(WORK ITEM): Taking the entries below from the top, restate each line exactly and end with the line containing "My Account (1033, 131)".

(Items listed in a dataset):
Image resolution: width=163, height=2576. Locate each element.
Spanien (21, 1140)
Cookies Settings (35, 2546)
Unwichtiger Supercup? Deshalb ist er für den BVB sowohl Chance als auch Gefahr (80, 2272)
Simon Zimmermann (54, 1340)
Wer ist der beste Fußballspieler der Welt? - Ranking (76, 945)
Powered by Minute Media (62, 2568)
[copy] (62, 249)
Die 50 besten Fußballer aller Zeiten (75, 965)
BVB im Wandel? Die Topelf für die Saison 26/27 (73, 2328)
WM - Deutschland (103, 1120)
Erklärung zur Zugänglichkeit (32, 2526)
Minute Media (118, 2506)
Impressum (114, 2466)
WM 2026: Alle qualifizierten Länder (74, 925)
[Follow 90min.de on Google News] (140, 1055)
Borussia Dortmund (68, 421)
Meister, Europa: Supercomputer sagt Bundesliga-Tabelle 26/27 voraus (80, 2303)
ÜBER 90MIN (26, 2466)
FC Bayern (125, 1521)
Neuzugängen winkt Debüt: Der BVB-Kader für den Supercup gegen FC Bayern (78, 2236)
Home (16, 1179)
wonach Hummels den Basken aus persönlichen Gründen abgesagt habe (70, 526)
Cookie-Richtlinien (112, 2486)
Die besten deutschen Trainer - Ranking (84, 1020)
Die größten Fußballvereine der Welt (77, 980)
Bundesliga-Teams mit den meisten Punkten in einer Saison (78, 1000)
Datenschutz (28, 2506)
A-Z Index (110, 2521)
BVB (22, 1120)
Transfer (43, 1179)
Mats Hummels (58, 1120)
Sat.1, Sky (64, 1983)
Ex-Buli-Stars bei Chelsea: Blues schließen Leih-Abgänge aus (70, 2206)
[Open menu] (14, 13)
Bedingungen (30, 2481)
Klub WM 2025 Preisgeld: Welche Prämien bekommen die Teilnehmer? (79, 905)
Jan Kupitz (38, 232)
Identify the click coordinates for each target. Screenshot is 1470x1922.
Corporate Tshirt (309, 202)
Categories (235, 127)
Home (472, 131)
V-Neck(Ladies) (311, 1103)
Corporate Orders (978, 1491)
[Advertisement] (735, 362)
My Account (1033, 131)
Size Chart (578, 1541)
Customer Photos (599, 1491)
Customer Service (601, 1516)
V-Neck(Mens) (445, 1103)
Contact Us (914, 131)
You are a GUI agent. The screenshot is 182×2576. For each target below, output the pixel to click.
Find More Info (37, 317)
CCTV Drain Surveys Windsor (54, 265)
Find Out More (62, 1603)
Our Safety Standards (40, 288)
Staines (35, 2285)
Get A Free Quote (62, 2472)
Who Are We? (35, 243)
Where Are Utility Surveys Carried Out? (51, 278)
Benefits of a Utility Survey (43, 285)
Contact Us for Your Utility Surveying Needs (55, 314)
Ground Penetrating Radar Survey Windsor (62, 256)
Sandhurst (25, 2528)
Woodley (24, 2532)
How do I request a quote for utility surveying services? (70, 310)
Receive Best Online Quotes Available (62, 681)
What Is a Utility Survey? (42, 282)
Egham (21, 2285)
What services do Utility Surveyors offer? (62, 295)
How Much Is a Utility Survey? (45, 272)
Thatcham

(EXERCISE SOLUTION):
Image resolution: width=163, height=2576. Locate each element.
Spanien (21, 1140)
Cookies Settings (35, 2546)
Unwichtiger Supercup? Deshalb ist er für den BVB sowohl Chance als auch Gefahr (80, 2272)
Simon Zimmermann (54, 1340)
Wer ist der beste Fußballspieler der Welt? - Ranking (76, 945)
Powered by Minute Media (62, 2568)
[copy] (62, 249)
Die 50 besten Fußballer aller Zeiten (75, 965)
BVB im Wandel? Die Topelf für die Saison 26/27 (73, 2328)
WM - Deutschland (103, 1120)
Erklärung zur Zugänglichkeit (32, 2526)
Minute Media (118, 2506)
Impressum (114, 2466)
WM 2026: Alle qualifizierten Länder (74, 925)
[Follow 90min.de on Google News] (140, 1055)
Borussia Dortmund (68, 421)
Meister, Europa: Supercomputer sagt Bundesliga-Tabelle 26/27 voraus (80, 2303)
ÜBER 90MIN (26, 2466)
FC Bayern (125, 1521)
Neuzugängen winkt Debüt: Der BVB-Kader für den Supercup gegen FC Bayern (78, 2236)
Home (16, 1179)
wonach Hummels den Basken aus persönlichen Gründen abgesagt habe (70, 526)
Cookie-Richtlinien (112, 2486)
Die besten deutschen Trainer - Ranking (84, 1020)
Die größten Fußballvereine der Welt (77, 980)
Bundesliga-Teams mit den meisten Punkten in einer Saison (78, 1000)
Datenschutz (28, 2506)
A-Z Index (110, 2521)
BVB (22, 1120)
Transfer (43, 1179)
Mats Hummels (58, 1120)
Sat.1, Sky (64, 1983)
Ex-Buli-Stars bei Chelsea: Blues schließen Leih-Abgänge aus (70, 2206)
[Open menu] (14, 13)
Bedingungen (30, 2481)
Klub WM 2025 Preisgeld: Welche Prämien bekommen die Teilnehmer? (79, 905)
Jan Kupitz (38, 232)
Identify the click coordinates for each target. Screenshot is 1470x1922.
Corporate Tshirt (309, 202)
Categories (235, 127)
Home (472, 131)
V-Neck(Ladies) (311, 1103)
Corporate Orders (978, 1491)
[Advertisement] (735, 362)
My Account (1033, 131)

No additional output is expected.